> _Stated goal_
Can you change "How do I perform" to "How can I complete" everywhere in the material below and write the lines out again with nothing else altered?

[Entries for locating words and elements]
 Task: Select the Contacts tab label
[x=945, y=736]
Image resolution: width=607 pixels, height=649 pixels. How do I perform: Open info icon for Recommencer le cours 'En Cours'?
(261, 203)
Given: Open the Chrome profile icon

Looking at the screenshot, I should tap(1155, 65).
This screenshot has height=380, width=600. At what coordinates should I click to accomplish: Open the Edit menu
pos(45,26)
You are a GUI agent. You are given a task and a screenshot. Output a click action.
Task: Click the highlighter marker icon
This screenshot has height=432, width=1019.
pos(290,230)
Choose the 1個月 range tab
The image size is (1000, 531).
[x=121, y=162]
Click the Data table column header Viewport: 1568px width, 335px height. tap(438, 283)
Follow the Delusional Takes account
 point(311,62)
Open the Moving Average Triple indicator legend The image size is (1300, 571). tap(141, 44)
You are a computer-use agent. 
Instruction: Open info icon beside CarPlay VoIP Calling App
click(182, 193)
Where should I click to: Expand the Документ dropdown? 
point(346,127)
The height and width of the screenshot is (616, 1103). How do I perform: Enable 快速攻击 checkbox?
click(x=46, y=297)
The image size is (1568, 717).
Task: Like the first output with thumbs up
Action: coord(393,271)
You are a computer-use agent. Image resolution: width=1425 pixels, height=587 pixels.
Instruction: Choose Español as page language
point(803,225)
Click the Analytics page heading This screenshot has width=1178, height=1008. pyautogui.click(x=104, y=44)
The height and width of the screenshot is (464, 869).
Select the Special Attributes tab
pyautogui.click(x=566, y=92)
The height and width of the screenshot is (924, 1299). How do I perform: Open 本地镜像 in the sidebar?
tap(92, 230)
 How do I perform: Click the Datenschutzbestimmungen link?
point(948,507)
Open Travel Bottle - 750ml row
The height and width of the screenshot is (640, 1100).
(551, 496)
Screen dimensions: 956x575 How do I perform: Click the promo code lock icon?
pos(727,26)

> _Task response_
 Task: Select the Contacts tab label
[x=945, y=736]
Image resolution: width=607 pixels, height=649 pixels. How can I complete: Open info icon for Recommencer le cours 'En Cours'?
(261, 203)
Given: Open the Chrome profile icon

Looking at the screenshot, I should tap(1155, 65).
This screenshot has height=380, width=600. At what coordinates should I click to accomplish: Open the Edit menu
pos(45,26)
You are a GUI agent. You are given a task and a screenshot. Output a click action.
Task: Click the highlighter marker icon
This screenshot has height=432, width=1019.
pos(290,230)
Choose the 1個月 range tab
The image size is (1000, 531).
[x=121, y=162]
Click the Data table column header Viewport: 1568px width, 335px height. tap(438, 283)
Follow the Delusional Takes account
 point(311,62)
Open the Moving Average Triple indicator legend The image size is (1300, 571). tap(141, 44)
You are a computer-use agent. 
Instruction: Open info icon beside CarPlay VoIP Calling App
click(182, 193)
Where should I click to: Expand the Документ dropdown? 
point(346,127)
The height and width of the screenshot is (616, 1103). How can I complete: Enable 快速攻击 checkbox?
click(x=46, y=297)
The image size is (1568, 717).
Task: Like the first output with thumbs up
Action: coord(393,271)
You are a computer-use agent. Image resolution: width=1425 pixels, height=587 pixels.
Instruction: Choose Español as page language
point(803,225)
Click the Analytics page heading This screenshot has width=1178, height=1008. pyautogui.click(x=104, y=44)
The height and width of the screenshot is (464, 869).
Select the Special Attributes tab
pyautogui.click(x=566, y=92)
The height and width of the screenshot is (924, 1299). How can I complete: Open 本地镜像 in the sidebar?
tap(92, 230)
 How can I complete: Click the Datenschutzbestimmungen link?
point(948,507)
Open Travel Bottle - 750ml row
The height and width of the screenshot is (640, 1100).
(551, 496)
Screen dimensions: 956x575 How can I complete: Click the promo code lock icon?
pos(727,26)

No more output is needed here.